SremmLife is not quite a “debut album as greatest hits album,” but when one of its many highlights is on, it exudes that kind of energy. Next in the procession was the music-box strip-club anthem “Throw Sum Mo,” which brought Nicki Minaj (in rarely seen less-is-more mode) and the aforementioned Young Thug into Rae Sremmurd’s giddy sound-world. It became another rap radio fixture, boasting a smartly deconstructed trap beat and the exact sort of melodic-tough-guy business Drake was taking straight to the bank at the time. Jxmmi gets his “actually, Big Boi was just as eccentric as André” moment when his opening verse breaks open from cool, collected hooks to near-anguished howls, and Swae’s sing-song word-picture of “Franklins, rainin’ on your body” is entrancing enough to feel like a mantra or incantation.
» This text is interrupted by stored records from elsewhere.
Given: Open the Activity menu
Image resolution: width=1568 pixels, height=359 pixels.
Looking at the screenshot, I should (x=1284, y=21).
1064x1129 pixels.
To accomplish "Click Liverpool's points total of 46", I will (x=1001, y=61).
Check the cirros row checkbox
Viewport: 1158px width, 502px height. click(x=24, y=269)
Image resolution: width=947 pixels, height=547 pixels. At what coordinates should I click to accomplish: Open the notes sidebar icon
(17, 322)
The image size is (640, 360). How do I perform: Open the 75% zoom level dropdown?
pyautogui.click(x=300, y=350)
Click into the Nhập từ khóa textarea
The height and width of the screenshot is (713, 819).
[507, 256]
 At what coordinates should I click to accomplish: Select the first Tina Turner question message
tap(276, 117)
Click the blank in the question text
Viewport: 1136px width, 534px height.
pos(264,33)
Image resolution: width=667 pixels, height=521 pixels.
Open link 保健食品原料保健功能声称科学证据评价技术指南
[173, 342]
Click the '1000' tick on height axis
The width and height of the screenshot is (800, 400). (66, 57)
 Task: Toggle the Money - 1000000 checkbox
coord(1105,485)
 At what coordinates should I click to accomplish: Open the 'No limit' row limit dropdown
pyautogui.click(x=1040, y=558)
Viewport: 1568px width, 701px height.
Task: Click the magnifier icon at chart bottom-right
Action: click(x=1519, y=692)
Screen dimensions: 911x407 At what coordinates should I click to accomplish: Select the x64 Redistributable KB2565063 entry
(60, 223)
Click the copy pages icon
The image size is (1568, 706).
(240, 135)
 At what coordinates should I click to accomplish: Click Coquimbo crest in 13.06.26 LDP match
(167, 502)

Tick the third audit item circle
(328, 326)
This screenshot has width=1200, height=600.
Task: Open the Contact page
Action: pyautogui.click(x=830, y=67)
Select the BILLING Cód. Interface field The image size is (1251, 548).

The last two singles, though, were where Swae flexed his gift for melody most emphatically. Nestled together at the center of the tracklist, “This Could Be Us” and “Come Get Her” present one of history’s most pleasant visions of trap as pop. The plinking-piano beat and meme-based premise might have rendered “This Could Be Us” corny crossover bait, but Rae Sremmurd, Mike WiLL, and the track’s lead producer Marz expertly rode the bleeding edge of good taste, ending up with a fluid, floaty track that felt more like 2001-era Dr. Dre than something Lizzo might have cooked up with Ricky Reed. If Swae’s hook there had a friendly, flirtatious air, the one on “Come Get Her” toggled effortlessly to the dark side of nightlife. In a mesmerizing minor-key sing-song, he envisions a drunk woman who needs to be rescued by her friends before the evening takes a dangerous turn: “Somebody come get her, she’s dancing like a stripper.” It’s one of those melodies that burrows itself in your brain for weeks on end.

The best parts of SremmLife have an enduring appeal, but there are plenty of instances where the album shows its age, be it the extremely mid-2010s slang at the heart of opener “Lit Like Bic” or the way you can hear the EDM era dying in real time on ill-advised closing track “Safe Sex Pay Checks.” Hyper-repetitive filler like “Unlock The Swag” and “My X” would be best left to rot in shadowy corners of SoundCloud. But nothing makes a decade ago feel more like a lifetime ago than “Up Like Trump,” the final artifact of an historical epoch when Donald Trump was nothing more than a symbol of gaudy wealth. Rae Sremmurd may have their own regrets from those years, but recording that song is not one of them; after Trump’s election in 2016, Swae gloated to The Guardian that “Up Like Trump” was “some prophet shit.”

Rae Sremmurd were always more of a singles act, and though the brothers’ biggest hits were still ahead of them — namely “Black Beatles” and an assortment of Swae Lee solo efforts, all of which highlighted his melodic intuition as the group’s special sauce — they never made another album nearly as satisfying as their debut. SremmLife was one of those unrepeatable lightning-in-a-bottle situations, a perfect convergence of circumstances. The Browns, bursting with untapped energy and ideas, aligned with Mike WiLL Made-It at the height of his imperial era and delivered rap songs that worked as pop music at a time when, after half a decade of Electric Daisy Carnival hegemony, public hunger for accessible hip-hop was on the rise. The likes of Drake, Nicki, and Future had created a massive lane for this kind of stylish, accessible rap, and Rae Sremmurd swaggered right into it with a contagious vigor. I’m not sure the album would connect the same way today, in our country-fried pop-rock zeitgeist — the underrated Sremm 4 Life came and went without fanfare in 2023 — but SremmLife was ideally suited for its moment. I should have knooooown better.